A | 2.口腔扁平苔癬 |
口腔扁平苔癬(Oral Lichen Planus:OLP)は日常臨床において遭遇する機会の多い病変で、中年以降の女性に多いと報告されている。好発部位は頬粘膜だが、舌や口唇、歯肉にも出現する。原因については正確には不明で、アレルギー、遺伝性、自己免疫疾患、代謝障害などの関与が考えられている。
OLPのなかには0.5〜3%において悪性化することが報告されており、2017年改訂のWHO分類では口腔潜在的悪性疾患として取り扱われるようになった。OLPは類似疾患との鑑別が困難であり、さらには難治性の症例が多い。臨床的診断で扁平苔癬とされたものの正診率は60%程度で、実際には病理学的に角化症、扁平上皮がん、潰瘍、OED(上皮異形成)、天疱瘡などと診断されており、生検にて確定診断をつける必要がある1)。
臨床視診型(Silvermanの病型分類)として、①網状型、②萎縮型、③ びらん型があり、網状型は自覚症状が乏しいことが多い。本症例も網状型でほぼ自覚症状はなかった。
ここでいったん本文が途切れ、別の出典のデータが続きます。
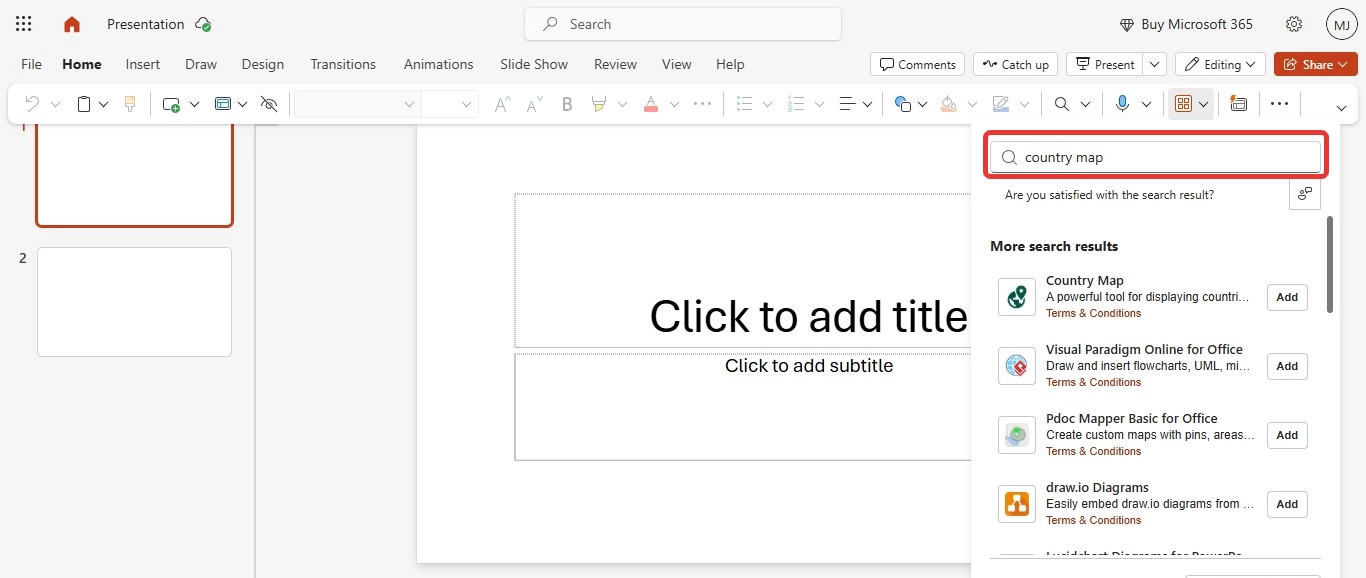Open the Present options dropdown arrow
Screen dimensions: 1366x578
(1155, 64)

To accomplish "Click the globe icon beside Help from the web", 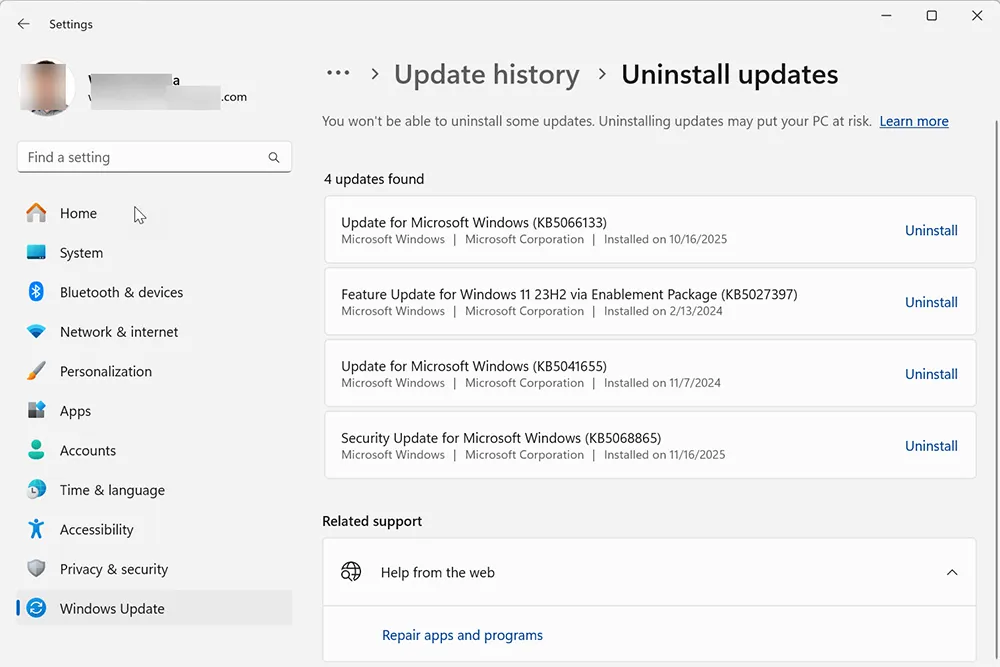I will (x=351, y=571).
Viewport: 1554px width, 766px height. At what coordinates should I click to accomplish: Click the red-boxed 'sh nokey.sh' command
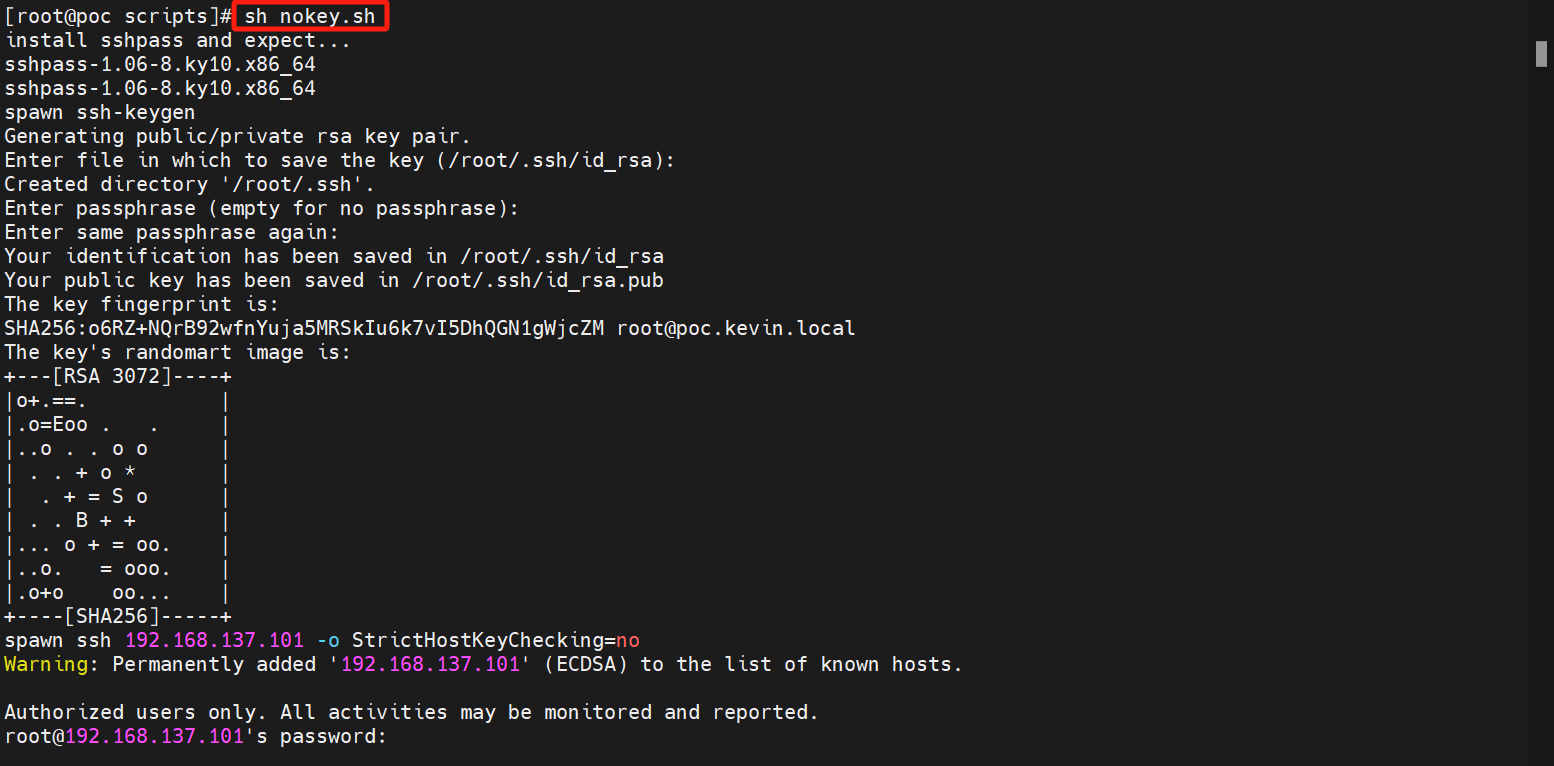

一方、びらん型には病理組織学的に扁平上皮がんや天疱瘡である場合も多いとされている。
扁平苔癬は手背や四肢の皮膚、爪、外陰部粘膜にも好発することが知られている。爪の所見としては爪甲の縦溝、剥離、消失などが挙げられる。OLPと他部位に症状を併発する頻度は15%と報告されている。また、皮膚扁平苔癬のある患者がOLPを発症する頻度は30%とも報告されており、問診時には注意が必要である。
扁平苔癬は金属アレルギーとの関連も示唆されており、OLPと診断された患者の45%に金属アレルギーが陽性であったとの報告もある。さらにその金属アレルギー陽性患者の口腔内の金属を撤去したことで、症状が改善した症例が約20%あったとも報告されている2)。過去にはアマルガムを除去したことで口腔、皮膚の扁平苔癬が改善したとの報告などが散見される。
OLPの治療は、免疫反応の抑制を目的に副腎皮質ステロイド軟膏の塗布が一般的に行われている。ビタミンA製剤の内服も有効とされており、その他にアルカロイド(セファランチン)や漢方薬の内服、症状が著しい場合にはステロイド内服や免疫抑制剤の内服も検討しなくてはならない。しかし、いかなる場合にも口腔衛生状態の維持が必須となる。
OLPは鑑別が難しいことが多く、必要に応じて生検の施行が望ましい。また、少ないながらもがん化することがあり、長期の経過観察が望まれる。さらに、扁平苔癬を疑う患者においては皮膚や爪の診察を行うことも推奨されており、必要に応じて皮膚科への対診も検討すべきである。また、金属アレルギーとの関連も視野に入れて治療する必要がある。
- 1)須藤満理奈,他:初診時に口腔扁平苔癬と臨床診断した187例に関する検討.日口科誌,66:19-24,2017.
- 2)森山雅文,他:口腔扁平苔癬および掌蹠膿疱症の発症と金属アレルギーとの関連についての検討.日口外誌,58:718-722,2012.